> PROBLEM
Exact reproduction is required for the lines below starting at the line with "Open Rename this PC (advanced) link" and ending at the line with "Task: Click inside", both included. No other lines, and no pictures.

> DATA IN THIS EXERCISE
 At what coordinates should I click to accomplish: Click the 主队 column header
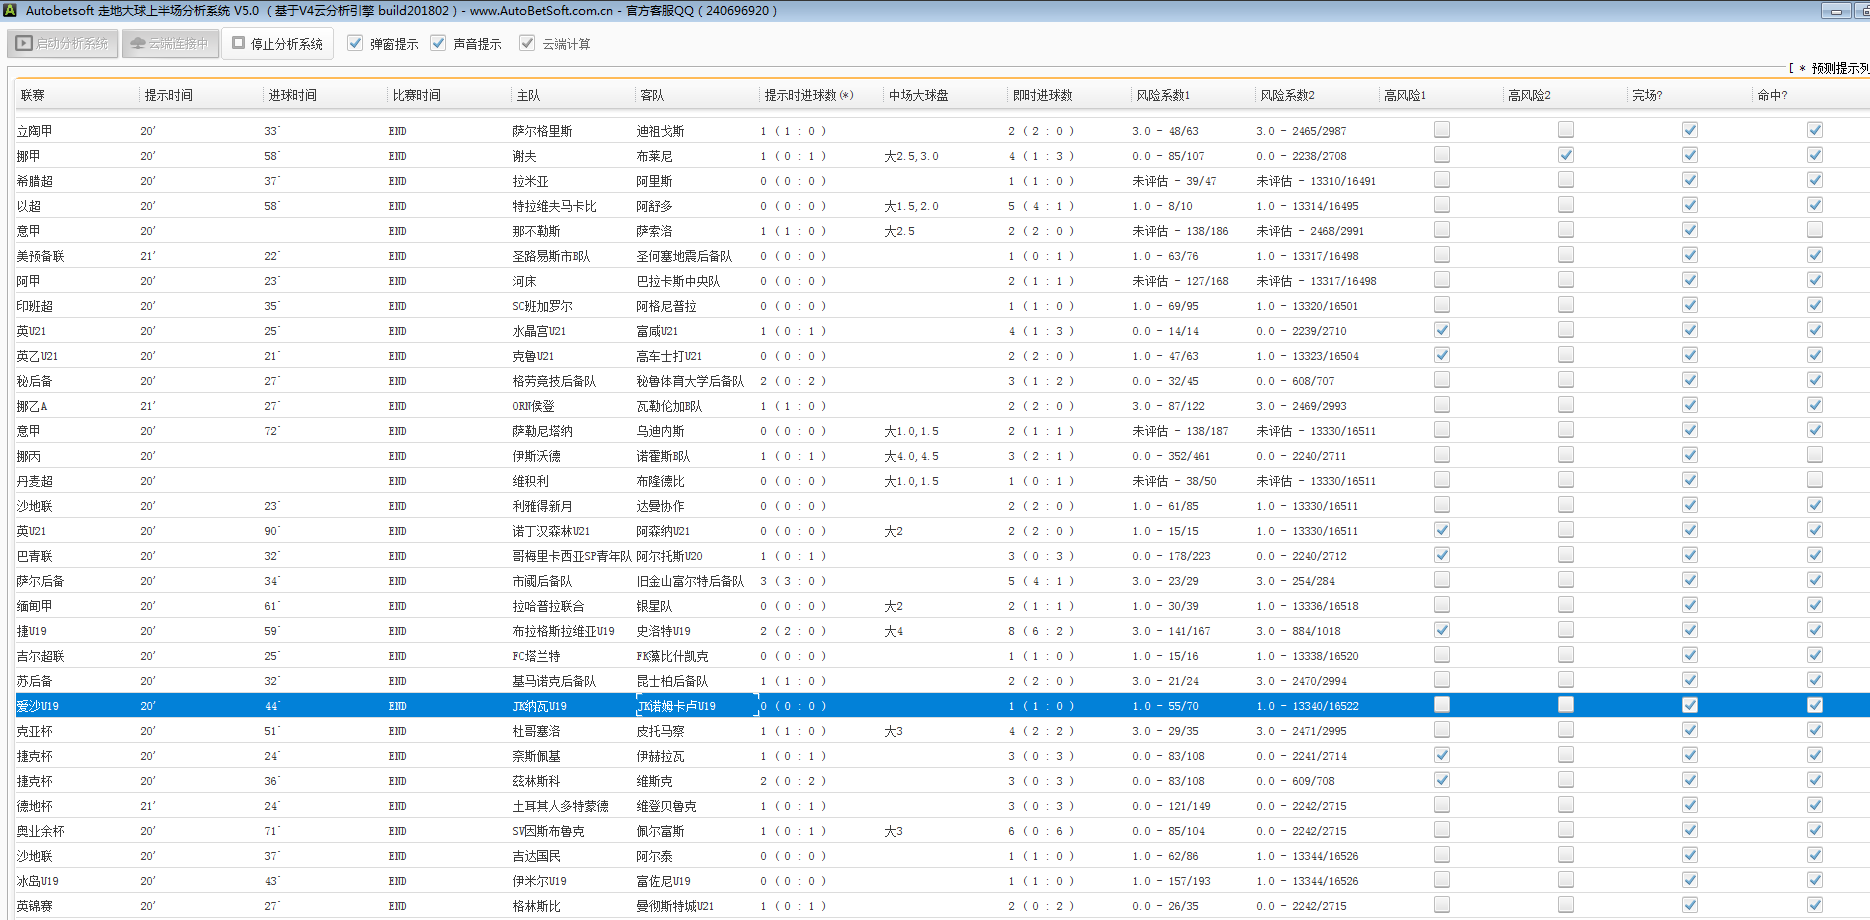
* * *
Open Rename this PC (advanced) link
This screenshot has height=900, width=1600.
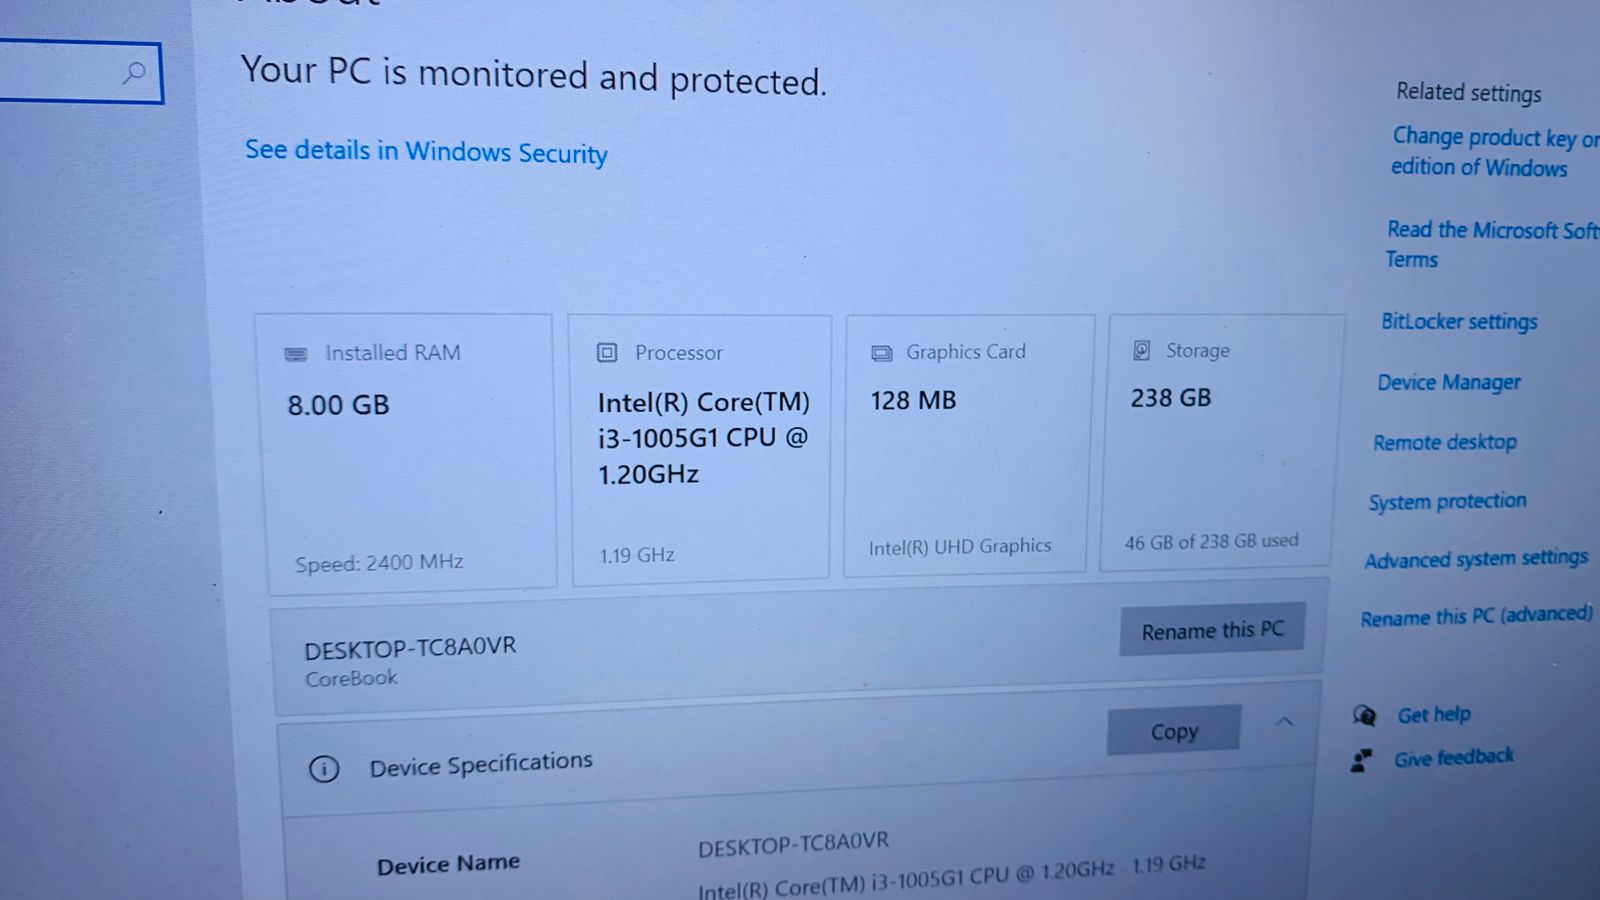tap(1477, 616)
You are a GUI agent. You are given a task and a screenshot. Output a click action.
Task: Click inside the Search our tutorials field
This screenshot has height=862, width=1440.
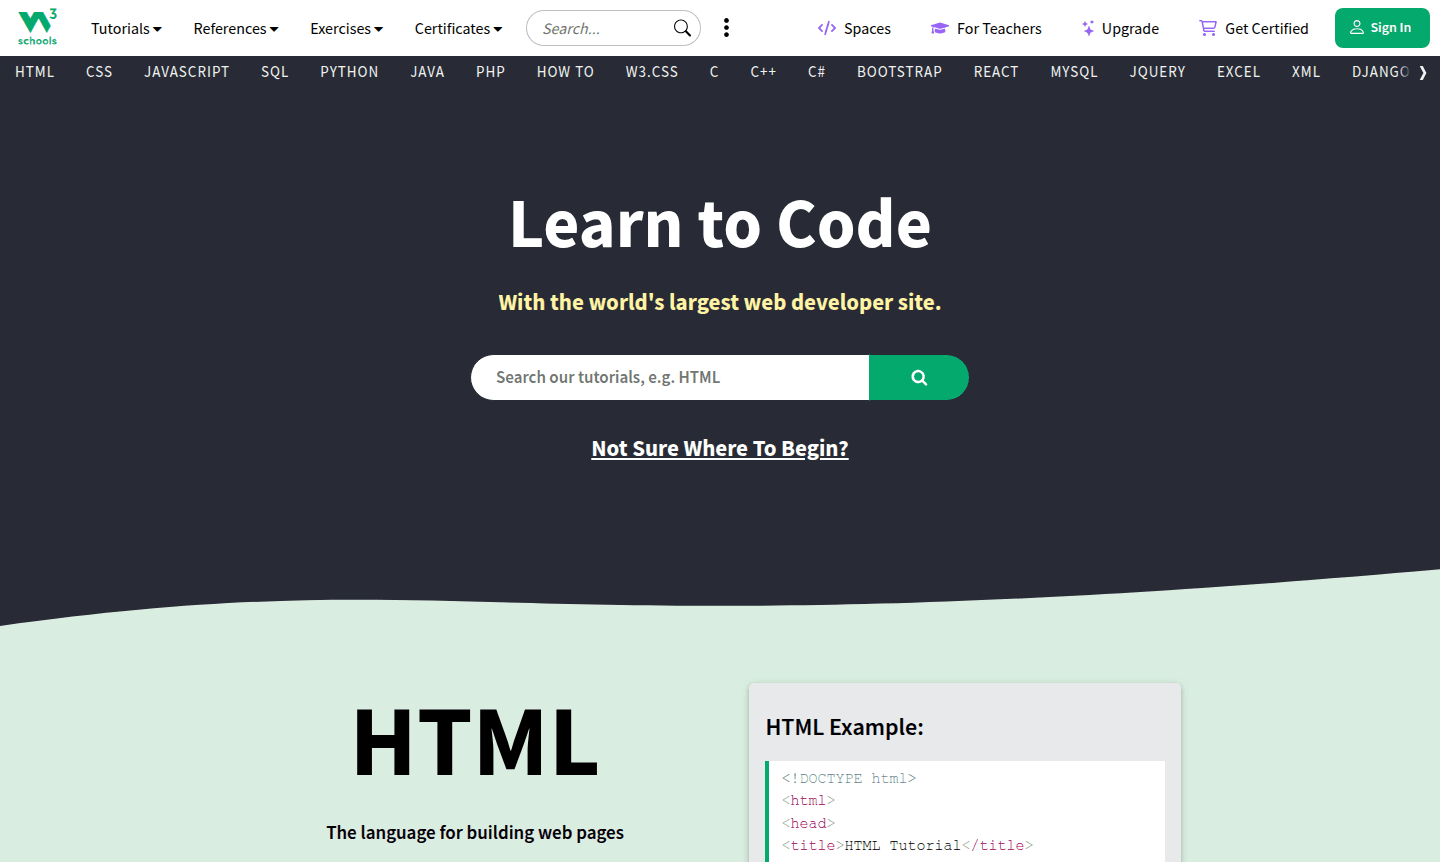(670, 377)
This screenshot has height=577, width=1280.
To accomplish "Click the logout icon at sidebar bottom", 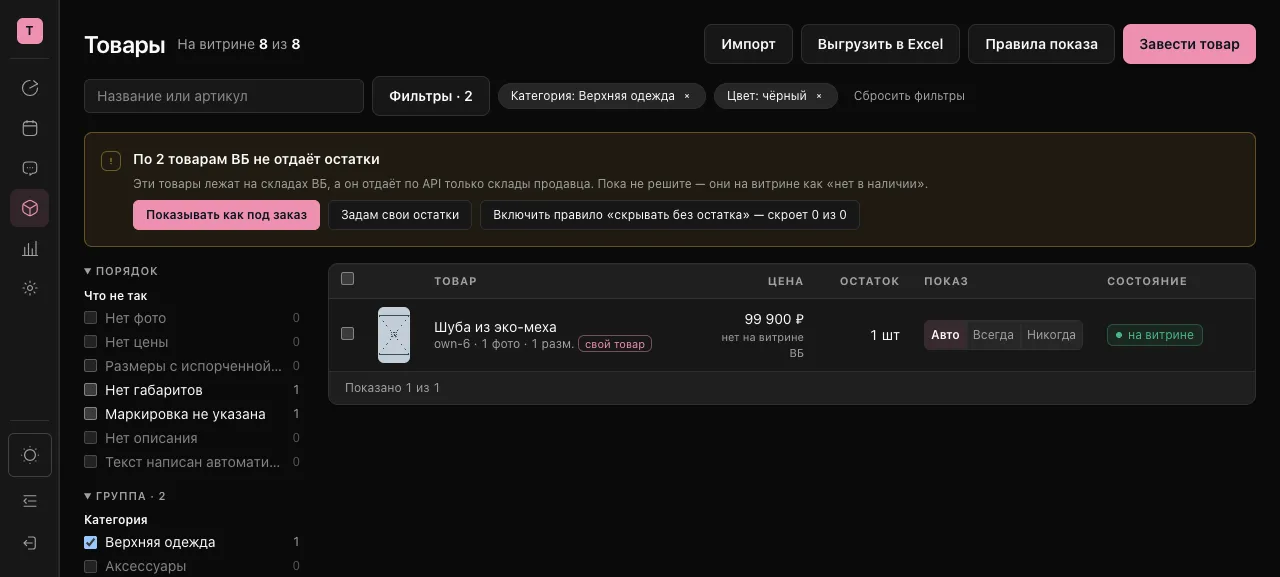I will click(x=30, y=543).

> ANSWER BOX
Open Rename this PC (advanced) link
This screenshot has height=900, width=1600.
tap(1477, 616)
You are a GUI agent. You are given a task and a screenshot. Output a click action.
Task: Click inside the Search our tutorials field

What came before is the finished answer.